The extremely low returns of Australian bonds have also contributed to a "toppy" equities market, he added.
Investors Mutual's funds are required to be 90 per cent invested, so any overvalued stocks that are sold must be replaced with an undervalued stock, Mr Tagliaferro said.
In addition, the firm’s new listed investment company QVE (which was launched last year) must move from a position of 60 per cent invested to 75 per cent invested over the next six months.
Mr Tagliaferro admitted that his investment team is currently scrambling to find appropriately undervalued stocks to purchase.

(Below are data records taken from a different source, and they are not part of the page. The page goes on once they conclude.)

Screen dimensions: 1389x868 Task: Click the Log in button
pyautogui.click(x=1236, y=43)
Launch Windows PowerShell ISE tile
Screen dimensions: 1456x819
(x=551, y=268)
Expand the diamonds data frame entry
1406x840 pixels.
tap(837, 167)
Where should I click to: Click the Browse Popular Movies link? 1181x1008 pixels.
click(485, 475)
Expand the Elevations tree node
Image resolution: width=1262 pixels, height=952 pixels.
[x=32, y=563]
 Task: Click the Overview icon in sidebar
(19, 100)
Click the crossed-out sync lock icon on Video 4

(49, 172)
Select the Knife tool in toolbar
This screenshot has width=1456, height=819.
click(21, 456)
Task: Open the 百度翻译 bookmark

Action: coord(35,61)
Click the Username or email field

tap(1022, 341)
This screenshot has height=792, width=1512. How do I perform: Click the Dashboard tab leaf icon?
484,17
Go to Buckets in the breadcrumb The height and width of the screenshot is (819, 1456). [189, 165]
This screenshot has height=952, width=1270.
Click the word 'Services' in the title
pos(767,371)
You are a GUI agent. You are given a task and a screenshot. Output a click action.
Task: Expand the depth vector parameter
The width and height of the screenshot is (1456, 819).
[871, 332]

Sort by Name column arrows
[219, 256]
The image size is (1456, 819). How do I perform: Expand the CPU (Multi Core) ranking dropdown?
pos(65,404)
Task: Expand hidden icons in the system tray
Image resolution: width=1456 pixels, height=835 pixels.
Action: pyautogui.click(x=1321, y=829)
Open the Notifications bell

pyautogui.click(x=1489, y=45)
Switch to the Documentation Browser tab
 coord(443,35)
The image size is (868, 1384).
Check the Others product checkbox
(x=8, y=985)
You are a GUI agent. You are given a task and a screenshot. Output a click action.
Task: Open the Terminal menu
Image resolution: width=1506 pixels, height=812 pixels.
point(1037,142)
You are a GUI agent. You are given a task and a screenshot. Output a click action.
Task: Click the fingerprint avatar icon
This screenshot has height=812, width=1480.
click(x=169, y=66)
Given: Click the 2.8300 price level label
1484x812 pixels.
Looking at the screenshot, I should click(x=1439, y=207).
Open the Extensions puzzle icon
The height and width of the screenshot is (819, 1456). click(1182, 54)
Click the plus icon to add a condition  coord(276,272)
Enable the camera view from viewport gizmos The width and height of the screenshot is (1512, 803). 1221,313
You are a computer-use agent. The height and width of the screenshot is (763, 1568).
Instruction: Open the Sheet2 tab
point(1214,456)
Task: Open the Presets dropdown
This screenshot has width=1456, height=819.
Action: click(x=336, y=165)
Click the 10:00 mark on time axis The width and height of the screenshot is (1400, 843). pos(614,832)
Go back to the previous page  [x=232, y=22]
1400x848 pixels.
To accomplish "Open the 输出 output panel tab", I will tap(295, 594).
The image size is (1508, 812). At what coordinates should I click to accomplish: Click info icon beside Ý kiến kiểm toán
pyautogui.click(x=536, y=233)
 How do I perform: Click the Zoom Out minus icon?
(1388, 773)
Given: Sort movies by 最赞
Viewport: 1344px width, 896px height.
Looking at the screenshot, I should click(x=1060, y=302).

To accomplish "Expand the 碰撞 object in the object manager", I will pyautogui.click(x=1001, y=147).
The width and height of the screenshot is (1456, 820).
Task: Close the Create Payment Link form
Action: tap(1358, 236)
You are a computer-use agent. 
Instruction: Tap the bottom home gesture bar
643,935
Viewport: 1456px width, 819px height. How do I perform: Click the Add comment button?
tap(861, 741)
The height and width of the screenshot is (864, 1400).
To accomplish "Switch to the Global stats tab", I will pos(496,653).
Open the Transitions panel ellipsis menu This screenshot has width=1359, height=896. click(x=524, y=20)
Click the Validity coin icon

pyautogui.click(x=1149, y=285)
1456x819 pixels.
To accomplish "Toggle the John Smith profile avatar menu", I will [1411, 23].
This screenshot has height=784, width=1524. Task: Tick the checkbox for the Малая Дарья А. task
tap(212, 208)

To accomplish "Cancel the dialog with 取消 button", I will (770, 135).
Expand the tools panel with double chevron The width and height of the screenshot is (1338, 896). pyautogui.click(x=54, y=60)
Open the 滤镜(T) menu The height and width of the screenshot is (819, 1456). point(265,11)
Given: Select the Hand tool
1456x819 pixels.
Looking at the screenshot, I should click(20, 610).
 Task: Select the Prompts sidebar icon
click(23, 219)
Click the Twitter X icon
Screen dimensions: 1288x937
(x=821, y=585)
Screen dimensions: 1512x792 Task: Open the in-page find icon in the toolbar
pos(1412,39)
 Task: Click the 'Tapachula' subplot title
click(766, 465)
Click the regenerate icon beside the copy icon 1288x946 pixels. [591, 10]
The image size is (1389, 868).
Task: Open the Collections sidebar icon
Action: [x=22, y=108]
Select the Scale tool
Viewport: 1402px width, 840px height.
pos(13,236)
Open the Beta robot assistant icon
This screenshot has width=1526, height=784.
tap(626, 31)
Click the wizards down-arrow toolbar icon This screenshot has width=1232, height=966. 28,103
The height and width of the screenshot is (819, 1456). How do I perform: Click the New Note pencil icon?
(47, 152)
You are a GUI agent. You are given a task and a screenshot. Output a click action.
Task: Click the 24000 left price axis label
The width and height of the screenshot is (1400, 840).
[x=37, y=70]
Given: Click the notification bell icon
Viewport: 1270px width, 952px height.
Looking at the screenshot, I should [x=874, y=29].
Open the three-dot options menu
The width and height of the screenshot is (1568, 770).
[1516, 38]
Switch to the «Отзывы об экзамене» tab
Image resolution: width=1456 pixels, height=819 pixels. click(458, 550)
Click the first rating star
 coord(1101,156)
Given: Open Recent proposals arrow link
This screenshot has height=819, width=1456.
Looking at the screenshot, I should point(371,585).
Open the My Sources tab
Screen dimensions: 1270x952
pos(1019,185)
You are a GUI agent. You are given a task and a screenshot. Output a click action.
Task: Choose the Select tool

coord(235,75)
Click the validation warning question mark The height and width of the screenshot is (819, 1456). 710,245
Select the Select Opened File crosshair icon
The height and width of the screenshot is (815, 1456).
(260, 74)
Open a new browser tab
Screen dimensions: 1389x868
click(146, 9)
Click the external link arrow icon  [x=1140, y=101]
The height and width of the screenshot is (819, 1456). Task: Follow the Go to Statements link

“You just have to be patient. And I guess I’ve been around long enough to know that the market can change direction pretty quickly,” he said.
“When valuations look a bit full it’s a matter perhaps of ‘when’ not ‘if’. At some point we will get volatility and we will get stocks worth buying,” Mr Tagliaferro said.
Investors Mutual is finding some stocks at the moment, but they are “at the margin” – and they certainly aren’t IPOs", he said.
“We’re also working very hard to trim stocks as they go up – which as a value manager you should be doing, and people expect you to do. It’s in your DNA,” Mr Tagliaferro said.
“We’re working doubly hard – and probably underperforming as the market goes up in seven per cent returns in a month,” he admitted.
Over the longer term, however, Investors Mutual has done very well, as evidenced by its recent performance in the Morningstar Australian Fund Manager of the Year Awards.
Investors Mutual was the Domestic Equities (Large Cap) category winner.
Commenting on the success of the large-cap fund, Mr Tagliaferro said his team had been cautious on resource stocks and bank stocks.
“Where we held positions was in sectors and stocks where we could see growth 12 to 18 months ago,” he said.
“We positioned the portfolio in stocks that we thought could grow independent of what the economy would do."